The philosophy of durable and sustainable clothing rejects overconsumption, where consumers buy, wear once and discard trendy clothing. Fast-fashion companies mass-produce the latest catwalk looks and use synthetic materials to build profitable businesses, at the cost of the environment.
“In many ways, second-hand is an homage to luxury because it shows that the products being sold are not consumables but assets,” Maximilian Bittner, Vestiaire’s CEO, said during an interview with the Post. “They have a real value that lives on way beyond the initial purchase.”
About 70 per cent of owners take more care of their collections because there is a liquid second-hand market, according to research by Boston Consulting Group (BCG) and Vestiaire. Makeover influencers such as London-based Trinny Woodall are touting Vestiaire as a way to shop in a more environmentally-friendly fashion. The firm plans to be carbon neutral by 2026.
Kering grew out of the retail group Pinault-Printemps-Redoute. Its investment is part of the second-hand fashion app’s €178 million (US$214.4 million) Series H financing round, which also attracted US investment firm Tiger Global Management.
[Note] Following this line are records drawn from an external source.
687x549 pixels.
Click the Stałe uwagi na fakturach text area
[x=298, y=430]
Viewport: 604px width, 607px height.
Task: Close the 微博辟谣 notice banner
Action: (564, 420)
During the coronavirus pandemic last year, Vestiaire’s transaction volume grew more than 100 per cent year on year, and its membership climbed 90 per cent year on year to 11 million. Its average basket size is around €300 (US$361).
While working from home, more people had time to go through their wardrobes and the pandemic’s financial impact on households meant more people were willing to monetise their possessions, said Bittner. However, the pandemic also served to raise awareness of global warming and sustainability, particularly among young adults, he added.
“The resale sector as a whole is experiencing rapid growth, especially among millennial and Gen Z consumers, which will come to shape the retail landscape of the future,” he said.
Second-hand pieces will account for up to 27 per cent of wardrobes in 2023, up from 21 per cent this year, with the value of the second-hand sector hitting more than US$60 billion by 2025, according to BCG.
Fanny Moizant, Vestiaire’s co-founder, moved to Hong Kong in 2017 to spearhead its growth across Asia, where retailing is engaging consumers in innovative ways such as live streaming and gamification.
The company, fashion’s newest unicorn, plans to use some of the capital it has raised to expand further in Asia where, as of January, local sellers had increased their items sold by more than 250 per cent year on year.
“Many of the things that we have rolled out in Vestiaire over the last few years have been based on my experience with Lazada, and more importantly, learning directly from Alibaba,” said Bittner, who founded Southeast Asian app Lazada. Singapore-based Lazada is now owned by Chinese e-commerce giant Alibaba Group Holding, which also owns the Post.
Asia has become the fastest-growing region for Vestiaire as the concept of reselling gains ground. The company has gained traction in Hong Kong, Singapore and Australia, and is getting ready to expand into other markets in the region.
“It feels like it’s still only the early days of second-hand in Asia,” said Boutté, adding that the company’s partners could bring to bear their experience in Europe, where the resale market is more mature.
Given the value of products on its app, where a Louis Vuitton bag is advertised at HK$31,753 (US$4,093), the firm employs a team of 80 authenticators and quality controllers.
The fundraising proceeds will also be used to develop artificial intelligence and to leverage data to make profile and product recommendations based on users’ behaviour, a pricing algorithm that gives real-time feedback to sellers and a digital wallet function to incentivise sellers to reinvest in pre-owned clothes. The business will more than double the size of its technology team, generating 155 new positions.
Goldman Sachs served as strategic adviser and private placement agent to Vestiaire.